Should You Go to the ER or Your Regular Doctor?

In a moment of crisis, it can be difficult to think clearly enough to figure out which type of doctor or health care you need. Injuries and illness can be scary, and it’s easy to assume the worst; however, many problems can be solved with a simple visit to your family health care provider or a medical walk in clinic, and without a trip to emergency rooms or urgent care facilities. With average wait times in ERs climbing by a quarter between 2003 and 2009 from roughly 46 to 58 minutes, making the right decision can be essential to making sure you, and everyone else, gets the right treatment. Here’s how to know what level of health care you need for your situation.

“It’s Not So Bad:” When to Seek Out a Family Doctor

A visit to a family health clinic is generally the best plan for any sort of regular or preventative care. This can include vaccinations; minor cold, fever, or flu symptoms; regular maintenance of pre-existing health conditions like asthma or diabetes; or any minor health issues that might be concerning. In general, if it is an issue that can wait long enough to secure an appointment with a family care provider or neighborhood health clinic, it’s not serious enough to warrant a trip to urgent care.

“It Could Be Worse:” When to Seek Out Urgent Care Facilities

Urgent Care visits should be reserved for issues that aren’t serious enough for emergency care, but still need to be dealt with in a more timely fashion.
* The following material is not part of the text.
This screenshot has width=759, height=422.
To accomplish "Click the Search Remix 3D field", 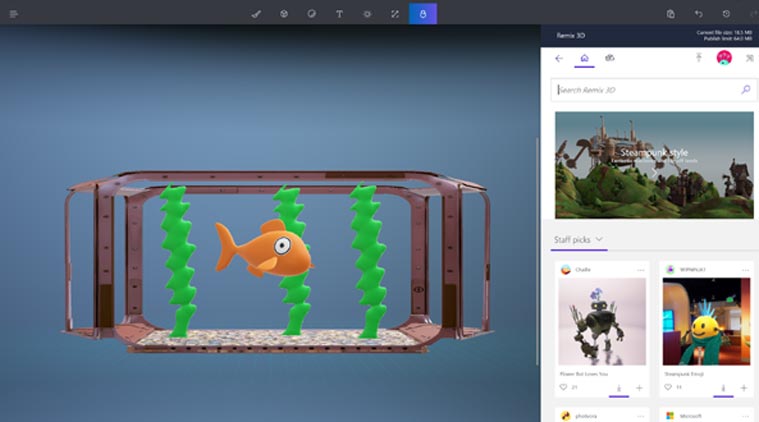I will 645,90.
This can include injuries like sprains, strains, or broken bones; more serious flu or fever symptoms; non-life-threatening allergic reactions or asthma attacks; or any time you need faster treatment when a primary care physician is unavailable. Urgent care facilities are just a small step up from your regular doctor and should be used as such.

“Well, It Got Worse:” When to Seek Out Emergency Care

Emergency Room visits are usually the best go-to for when things are serious. This includes any sort of severe pain or injury; chest problems or difficulty breathing; numbness or paralysis of one or several limbs; loss of consciousness or fainting; or any severe injury or illness that would warrant a call to 911. If it can’t wait and is potentially life-threatening, go to the ER as soon as possible.

Knowing which form of health care facility to look for can be incredibly important in an emergency. By going to receive the right health care from the right place, you can help make sure you, your loved ones, and everyone else at the facility gets the right care in time to help.